Available records section start
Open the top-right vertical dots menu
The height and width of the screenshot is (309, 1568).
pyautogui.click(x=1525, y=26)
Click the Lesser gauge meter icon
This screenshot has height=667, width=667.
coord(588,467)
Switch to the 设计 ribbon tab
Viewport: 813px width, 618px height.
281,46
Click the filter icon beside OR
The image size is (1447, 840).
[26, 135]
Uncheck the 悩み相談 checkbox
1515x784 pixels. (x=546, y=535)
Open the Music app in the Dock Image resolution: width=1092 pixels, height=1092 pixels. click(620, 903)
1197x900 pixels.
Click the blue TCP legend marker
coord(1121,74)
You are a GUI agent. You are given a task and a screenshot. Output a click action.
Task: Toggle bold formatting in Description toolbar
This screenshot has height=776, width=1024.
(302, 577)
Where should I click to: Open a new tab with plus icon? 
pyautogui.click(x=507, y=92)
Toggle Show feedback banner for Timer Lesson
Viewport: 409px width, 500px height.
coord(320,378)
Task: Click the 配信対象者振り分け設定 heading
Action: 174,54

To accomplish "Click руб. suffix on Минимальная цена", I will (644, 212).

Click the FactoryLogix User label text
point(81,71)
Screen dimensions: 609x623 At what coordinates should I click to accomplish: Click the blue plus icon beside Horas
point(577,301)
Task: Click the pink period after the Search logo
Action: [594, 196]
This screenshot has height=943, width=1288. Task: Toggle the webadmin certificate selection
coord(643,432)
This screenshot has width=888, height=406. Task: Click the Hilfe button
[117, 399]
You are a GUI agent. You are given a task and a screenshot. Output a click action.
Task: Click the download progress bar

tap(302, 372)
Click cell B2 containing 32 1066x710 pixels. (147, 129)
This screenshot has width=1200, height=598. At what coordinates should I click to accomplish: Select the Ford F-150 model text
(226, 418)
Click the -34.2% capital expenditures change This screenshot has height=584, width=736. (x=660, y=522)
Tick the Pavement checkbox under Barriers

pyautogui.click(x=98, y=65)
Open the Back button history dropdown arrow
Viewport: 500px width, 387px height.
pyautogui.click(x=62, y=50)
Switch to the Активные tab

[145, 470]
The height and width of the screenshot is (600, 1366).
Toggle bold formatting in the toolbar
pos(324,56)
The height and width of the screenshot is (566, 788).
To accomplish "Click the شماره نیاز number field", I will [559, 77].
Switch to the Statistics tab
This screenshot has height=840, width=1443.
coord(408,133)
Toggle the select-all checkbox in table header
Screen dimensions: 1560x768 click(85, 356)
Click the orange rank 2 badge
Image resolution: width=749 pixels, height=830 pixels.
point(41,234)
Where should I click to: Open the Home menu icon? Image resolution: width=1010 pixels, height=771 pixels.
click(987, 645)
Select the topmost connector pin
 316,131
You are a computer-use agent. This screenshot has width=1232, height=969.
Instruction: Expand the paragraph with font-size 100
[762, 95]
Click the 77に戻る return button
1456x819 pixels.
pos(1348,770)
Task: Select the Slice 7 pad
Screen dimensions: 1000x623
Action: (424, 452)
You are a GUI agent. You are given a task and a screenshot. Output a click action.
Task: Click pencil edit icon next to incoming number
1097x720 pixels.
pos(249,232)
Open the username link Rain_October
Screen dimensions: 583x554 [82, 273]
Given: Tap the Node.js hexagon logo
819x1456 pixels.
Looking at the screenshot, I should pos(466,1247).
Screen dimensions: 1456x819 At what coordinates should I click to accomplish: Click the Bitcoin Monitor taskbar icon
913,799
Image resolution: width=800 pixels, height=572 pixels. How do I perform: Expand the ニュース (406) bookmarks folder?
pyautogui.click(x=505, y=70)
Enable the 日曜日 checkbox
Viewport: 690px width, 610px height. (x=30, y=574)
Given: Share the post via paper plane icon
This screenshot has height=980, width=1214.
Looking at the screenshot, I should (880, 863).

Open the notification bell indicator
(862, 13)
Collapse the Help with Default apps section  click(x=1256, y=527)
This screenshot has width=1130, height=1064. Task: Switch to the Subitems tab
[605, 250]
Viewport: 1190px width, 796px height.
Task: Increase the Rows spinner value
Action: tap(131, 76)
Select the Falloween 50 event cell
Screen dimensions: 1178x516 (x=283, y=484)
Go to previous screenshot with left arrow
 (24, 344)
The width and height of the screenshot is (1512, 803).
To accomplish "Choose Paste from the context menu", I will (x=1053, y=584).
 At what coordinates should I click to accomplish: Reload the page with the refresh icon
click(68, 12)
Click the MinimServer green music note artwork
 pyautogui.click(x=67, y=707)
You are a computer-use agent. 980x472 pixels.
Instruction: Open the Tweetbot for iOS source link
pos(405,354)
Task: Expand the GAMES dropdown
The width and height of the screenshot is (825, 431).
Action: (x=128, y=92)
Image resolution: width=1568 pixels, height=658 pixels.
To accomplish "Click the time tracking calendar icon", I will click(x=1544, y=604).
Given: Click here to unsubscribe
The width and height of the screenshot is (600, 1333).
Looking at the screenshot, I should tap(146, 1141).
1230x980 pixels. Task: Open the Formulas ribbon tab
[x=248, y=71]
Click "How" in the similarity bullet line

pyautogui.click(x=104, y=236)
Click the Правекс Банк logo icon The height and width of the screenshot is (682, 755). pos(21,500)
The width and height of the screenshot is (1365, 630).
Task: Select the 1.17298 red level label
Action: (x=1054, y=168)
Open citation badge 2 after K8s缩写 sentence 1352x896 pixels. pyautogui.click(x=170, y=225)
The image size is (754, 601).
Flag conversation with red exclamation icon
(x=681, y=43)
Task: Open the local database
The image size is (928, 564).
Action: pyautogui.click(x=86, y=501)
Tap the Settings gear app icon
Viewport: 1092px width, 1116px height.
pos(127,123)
Available records section end
▶ _Work task_
All lines above that hold the string "computer" should be copied.

▶ _Exercise answer_
You are a computer-use agent. This screenshot has width=1232, height=969.
You are a computer-use agent. 980x472 pixels.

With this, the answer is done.